AIM: Please quote these lines word for word.

Dataset records

* begin *

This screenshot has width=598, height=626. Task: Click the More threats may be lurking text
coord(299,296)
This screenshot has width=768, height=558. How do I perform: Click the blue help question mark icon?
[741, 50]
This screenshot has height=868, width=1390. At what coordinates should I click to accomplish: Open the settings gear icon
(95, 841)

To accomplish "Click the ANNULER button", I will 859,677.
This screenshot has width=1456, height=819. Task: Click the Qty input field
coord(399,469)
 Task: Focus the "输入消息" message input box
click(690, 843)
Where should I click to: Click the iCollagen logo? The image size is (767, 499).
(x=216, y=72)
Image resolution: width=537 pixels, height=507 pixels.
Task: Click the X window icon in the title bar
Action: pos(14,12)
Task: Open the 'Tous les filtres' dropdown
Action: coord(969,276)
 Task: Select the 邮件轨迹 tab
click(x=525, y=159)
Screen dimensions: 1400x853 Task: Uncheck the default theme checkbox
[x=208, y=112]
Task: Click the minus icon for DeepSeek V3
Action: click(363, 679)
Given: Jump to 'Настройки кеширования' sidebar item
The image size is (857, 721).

* end *

FULL SOLUTION:
This screenshot has width=598, height=626. Task: Click the More threats may be lurking text
coord(299,296)
This screenshot has width=768, height=558. How do I perform: Click the blue help question mark icon?
[741, 50]
This screenshot has height=868, width=1390. At what coordinates should I click to accomplish: Open the settings gear icon
(95, 841)

To accomplish "Click the ANNULER button", I will 859,677.
This screenshot has width=1456, height=819. Task: Click the Qty input field
coord(399,469)
 Task: Focus the "输入消息" message input box
click(690, 843)
Where should I click to: Click the iCollagen logo? The image size is (767, 499).
(x=216, y=72)
Image resolution: width=537 pixels, height=507 pixels.
Task: Click the X window icon in the title bar
Action: pos(14,12)
Task: Open the 'Tous les filtres' dropdown
Action: coord(969,276)
 Task: Select the 邮件轨迹 tab
click(x=525, y=159)
Screen dimensions: 1400x853 Task: Uncheck the default theme checkbox
[x=208, y=112]
Task: Click the minus icon for DeepSeek V3
Action: click(363, 679)
Given: Jump to 'Настройки кеширования' sidebar item
The image size is (857, 721).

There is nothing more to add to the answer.